Look at that shit. First of all, the punctuation is enough to make me burn my own house down just to make property values drop. The best part about it, though, is the line at the top about how they moved, but don’t worry, they are still coming back to this old neighborhood to try to make people feel like shit.
Do you think they actually moved and came back thinking they are doing people a service, or is this like their next door neighbor who doesn’t have the courage to do this type of thing face to face?
“Well, we have to let them know that the tide is about to turn in the War on Christmas and we can’t take anymore heavy losses. Someone at Starbucks spelled my name wrong and their manager wouldn’t even fire them. Then someone filmed me ranting about it, posted it to youtube, and called me Christmas Karen! My name is spelled Caryn! I just need these people to make me happy at all times, but I don’t want to make it weird, so I think it might be best if they don’t know it is coming from us.”

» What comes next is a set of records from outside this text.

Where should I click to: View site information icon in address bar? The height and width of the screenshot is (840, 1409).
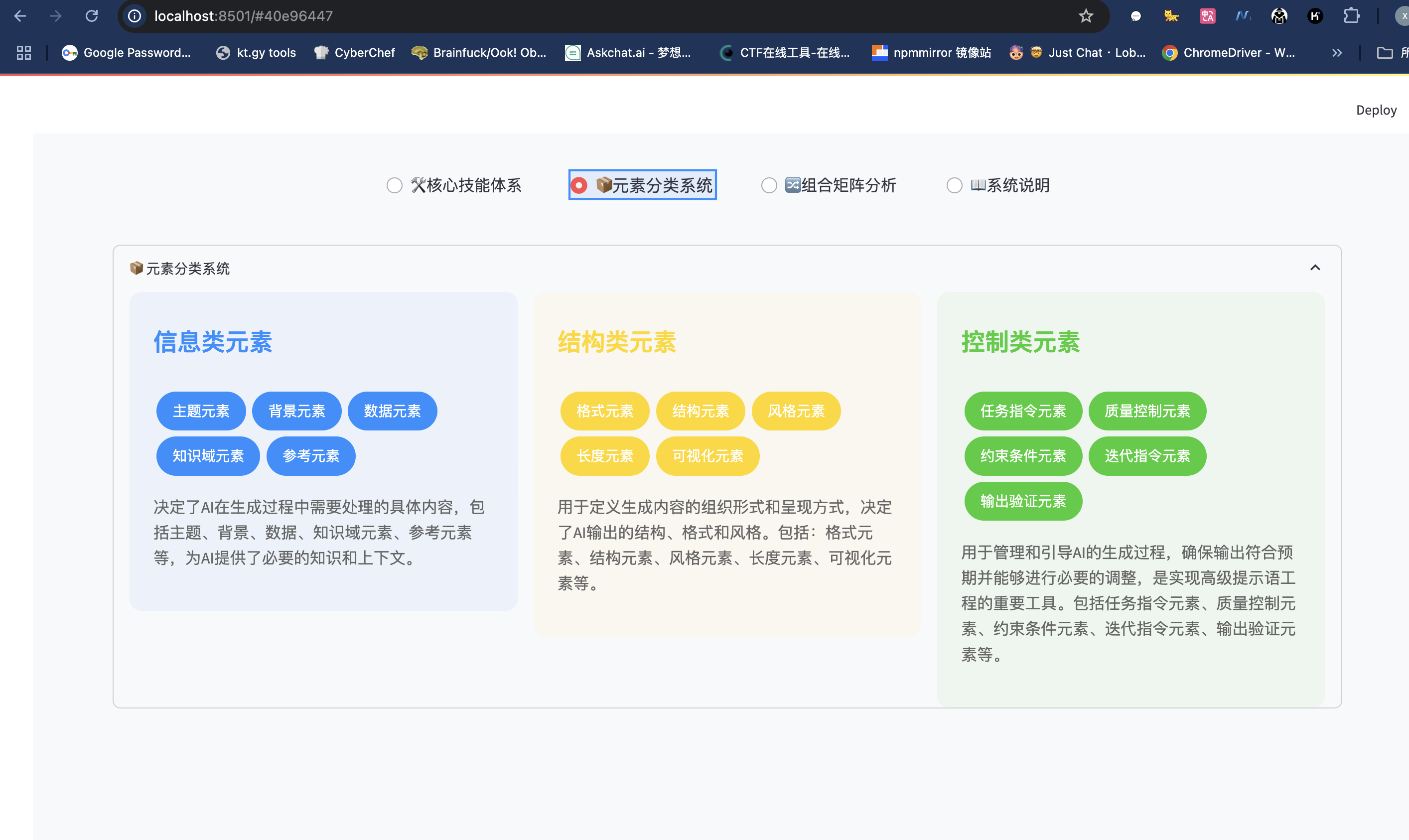coord(135,16)
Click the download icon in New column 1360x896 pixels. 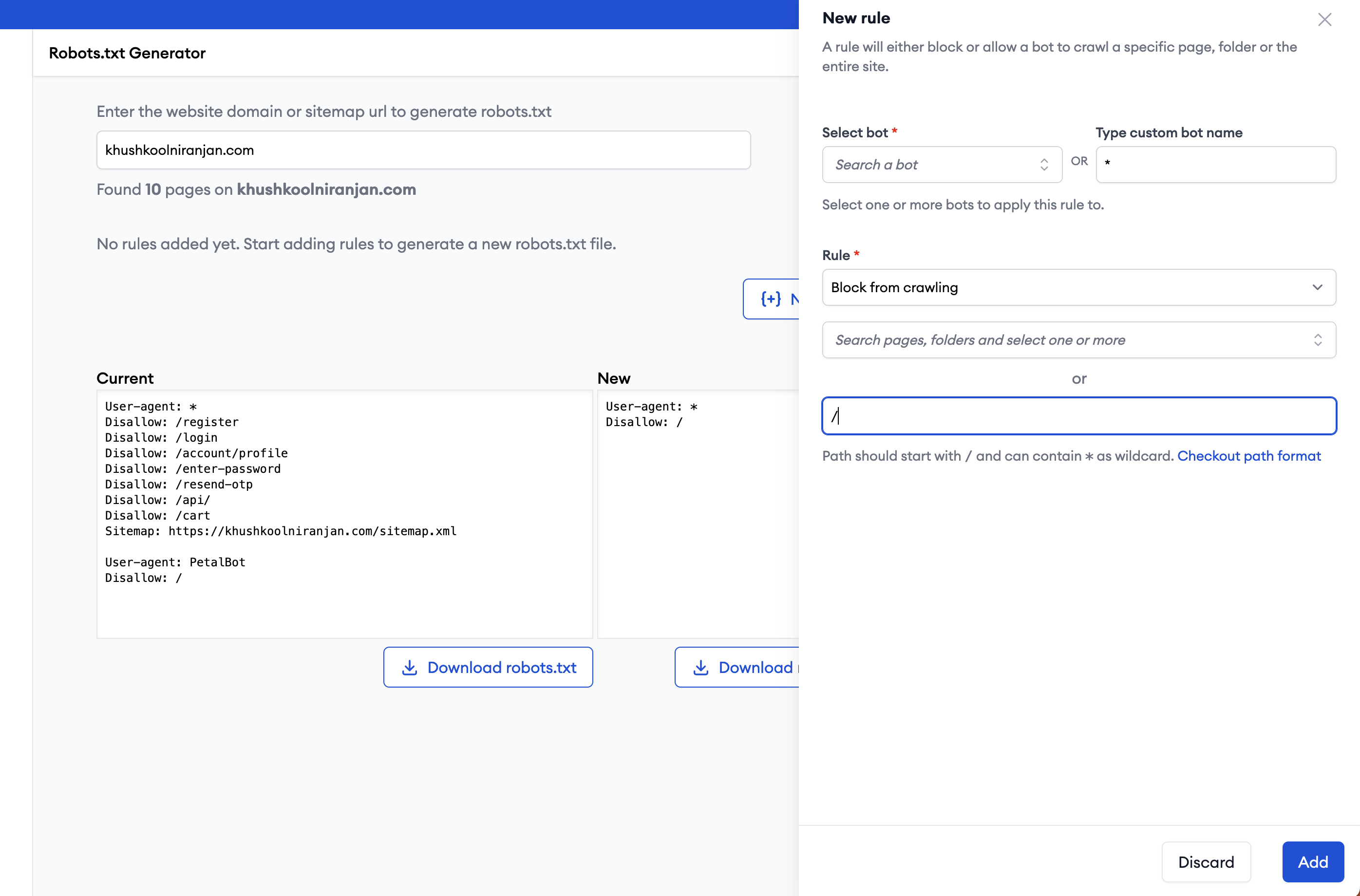pyautogui.click(x=700, y=668)
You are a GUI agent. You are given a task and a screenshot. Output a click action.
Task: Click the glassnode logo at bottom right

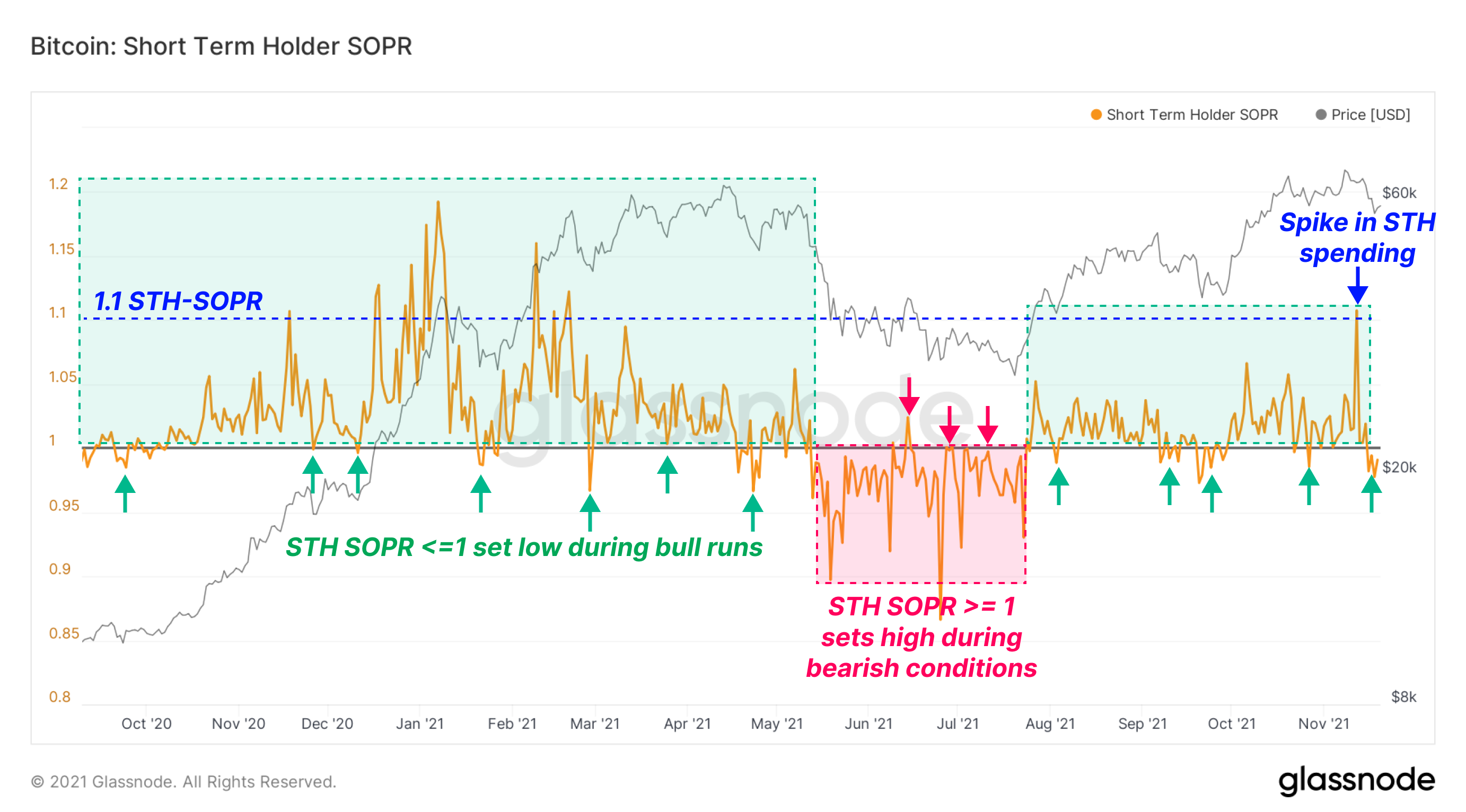pos(1356,781)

Have the courage to at least put your own address on something like this so we can steal all of the inflatable garbage you put out and see if you want to keep buying more to keep up appearances.
The people who received this message seem to not have been having the best time this year, especially as the holidays approached. The last thing they needed was some “We don’t have a home owner’s association, so I’m going rogue” bullshit like this. But even if they had been having a super chipper year, this is still beyond infuriating.
Look, decorate your house however you want. Make your electric bill more than my annual income. That’s up to you. But don’t try to dictate whether someone did a job up to your standards. Whether you know how their life is going or not, you can’t assume everyone wants to celebrate the holidays the way you do. Or if at all.
If I had my way, the only indication that it was Christmas would be the trash bag filled with wrapping paper that I have been too lazy to throw out. So if you would like to tell me I am wrong for that, please tell me where to come so I can burn it on your lawn.
Maybe I’m being too harsh. I have never owned a home either, so I don’t know what it’s like to be this far up my own ass about what the neighborhood looks like. I just moved out of an apartment complex where someone was murdered in one of the elevators on a Sunday. That’s a day of rest. Do your killing during the work week, please. So I can’t say I really have a reference point for owning property in an affluent neighborhood. But now I want to so I can go ALL FUCKING OUT with Christmas decorations, but leave them up year round to see if I get any “helpful” citations.